Page MenuHomePhabricator

webservice command not available when running a job on the task queue of the job grid
Open, Needs TriagePublic

Description

Steps to reproduce

  1. crontab -e
  2. jsub -N something -once -quiet script.sh
  3. script.sh: if webservice-broken do webservice restart end (pseudocode)

Expected behavior
It should work! At least jlocal works!

Current behavior
webservice command not found in grid!

Configuration
Stretch bastion

Event Timeline

Dvorapa created this task.Feb 9 2019, 8:08 PM
Restricted Application added a subscriber: Aklapper. · View Herald TranscriptFeb 9 2019, 8:08 PM
Dvorapa updated the task description. (Show Details)Feb 9 2019, 8:09 PM

@bd808 Nope, they are not the same as jlocal works for me, just jsub and jstart does not

Dvorapa updated the task description. (Show Details)Feb 10 2019, 8:13 PM
bd808 reopened this task as Open.Feb 10 2019, 11:41 PM

The webservice command is installed on the bastions, the cron hosts, and the job grid nodes in the "web" queues. It is not as @Dvorapa points out installed on the job grid nodes in the "task" queues.
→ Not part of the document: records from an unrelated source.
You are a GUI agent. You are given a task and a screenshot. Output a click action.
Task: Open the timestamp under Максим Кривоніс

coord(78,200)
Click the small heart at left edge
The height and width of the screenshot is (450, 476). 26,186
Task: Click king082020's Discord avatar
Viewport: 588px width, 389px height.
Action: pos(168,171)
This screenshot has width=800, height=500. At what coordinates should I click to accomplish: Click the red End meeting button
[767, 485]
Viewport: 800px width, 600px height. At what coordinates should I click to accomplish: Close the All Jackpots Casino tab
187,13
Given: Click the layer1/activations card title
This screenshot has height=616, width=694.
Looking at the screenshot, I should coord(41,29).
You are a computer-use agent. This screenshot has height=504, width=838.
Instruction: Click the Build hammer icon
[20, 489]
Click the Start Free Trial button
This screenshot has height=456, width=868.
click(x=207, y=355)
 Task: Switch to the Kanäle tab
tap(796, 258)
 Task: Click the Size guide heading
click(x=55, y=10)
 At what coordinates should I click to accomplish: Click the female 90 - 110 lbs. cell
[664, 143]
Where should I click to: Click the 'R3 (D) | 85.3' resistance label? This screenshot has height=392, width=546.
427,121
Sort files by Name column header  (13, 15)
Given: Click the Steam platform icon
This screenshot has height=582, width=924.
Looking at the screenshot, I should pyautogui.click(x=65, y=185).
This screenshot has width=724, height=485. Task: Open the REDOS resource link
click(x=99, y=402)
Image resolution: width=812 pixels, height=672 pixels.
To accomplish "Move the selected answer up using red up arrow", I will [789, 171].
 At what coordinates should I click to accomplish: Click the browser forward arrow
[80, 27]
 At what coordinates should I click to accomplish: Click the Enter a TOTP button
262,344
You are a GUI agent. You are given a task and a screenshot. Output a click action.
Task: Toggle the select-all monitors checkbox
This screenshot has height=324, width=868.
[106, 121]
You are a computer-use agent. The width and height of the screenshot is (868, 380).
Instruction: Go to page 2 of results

@Dvorapa can you explain your use-case a bit more? Is your script.sh implementation going to do something more than check to see if https://tools.wmflabs.org/$TOOLNAME/ is returning a response? I am wondering if a better solution might be for us to find a way to configure liveness probes for webservices running on the Kubernetes cluster rather than providing a way to run jobs on the job grid that can restart webservices.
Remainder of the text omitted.